= Commonwealth XI cricket team in Pakistan in 1963–64 =

A Commonwealth XI cricket team of 14 players visited Pakistan between early November and mid-December 1963, playing six first-class matches including three five-day matches against Pakistan. The Commonwealth XI won the match against a Punjab Governor's XI, and the other five matches ended in draws.

==Team==
The team consisted of six players from England, five from the West Indies, and one each from Australia, Pakistan and South Africa.

- Peter Richardson (captain, England)
- Bill Alley (Australia)
- Keith Andrew (England)
- Basil Butcher (West Indies)
- Basil D'Oliveira (South Africa)
- Tom Graveney (England)
- Charlie Griffith (West Indies)
- Rohan Kanhai (West Indies)
- Khalid Ibadulla (Pakistan)
- John Murray (England)
- Seymour Nurse (West Indies)
- Ken Palmer (England)
- Doug Slade (England)
- Chester Watson (West Indies)

The team was managed by Alf Gover.

==The tour==
There were six first-class matches. Individual centuries and five-wicket hauls are included in the scores below.
- BCCP XI v Commonwealth XI, Niaz Stadium, Hyderabad, 8, 9, 10 November 1963. BCCP XI 293 for 8 dec. and 147 for 4 dec; Commonwealth XI 293 and 36 for 1. Drawn.
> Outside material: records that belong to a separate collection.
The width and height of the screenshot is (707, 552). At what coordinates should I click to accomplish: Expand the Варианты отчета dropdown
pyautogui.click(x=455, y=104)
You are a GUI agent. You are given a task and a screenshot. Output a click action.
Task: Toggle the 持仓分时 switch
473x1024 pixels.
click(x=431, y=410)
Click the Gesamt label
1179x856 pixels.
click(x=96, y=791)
- Pakistan v Commonwealth XI, National Stadium, Karachi, 15, 16, 17, 19, 20 November 1963. Commonwealth XI 442 (Kanhai 129) and 452 for 8; Pakistan 464 (Mushtaq Mohammad 178). Drawn.

- President's XI v Commonwealth XI, Pindi Club Ground, Rawalpindi, 22, 23, 24 November 1963. President's XI 205 for 9 dec. and 274 for 7 dec.; Commonwealth XI 281 for 6 dec. and 70 for 6. Drawn.

- Punjab Governor's XI v Commonwealth XI, Bohranwala Ground, Lyallpur, 25, 26, 27 November 1963. Punjab Governor's XI 179 and 167; Commonwealth XI 246 (D'Oliveira 115) and 102 for no wickets. Commonwealth XI won by 10 wickets.

- Pakistan v Commonwealth XI, Lahore Stadium, Lahore, 29, 30 November, 1, 3, 4 December 1963. Commonwealth XI 630 for 9 dec. (Kanhai 161, Graveney 164) and 250 for 2 (Graveney 107 not out, Ibadulla 103 not out); Pakistan 580 (Mushtaq Mohammad 159; Slade 6 for 126). Drawn.

- Pakistan v Commonwealth XI, Dacca Stadium, Dacca, 7, 8, 9, 10, 11 December 1963. Commonwealth XI 234 and 344 for 6 dec. (Nurse 126 not out); Pakistan 318 (Saeed Ahmed 100) and 223 for 4. Drawn.

Batsmen dominated on the slow, bare pitches. Eleven of the 14 Commonwealth XI players averaged 30 or more with the bat. Graveney was the leading run-scorer, with 500 runs at an average of 100. Only three of the bowlers took more than seven wickets: Slade took 21 wickets at an average of 22.33, Griffith took 15 at 28.93, and D'Oliveira took 13 at 30.08.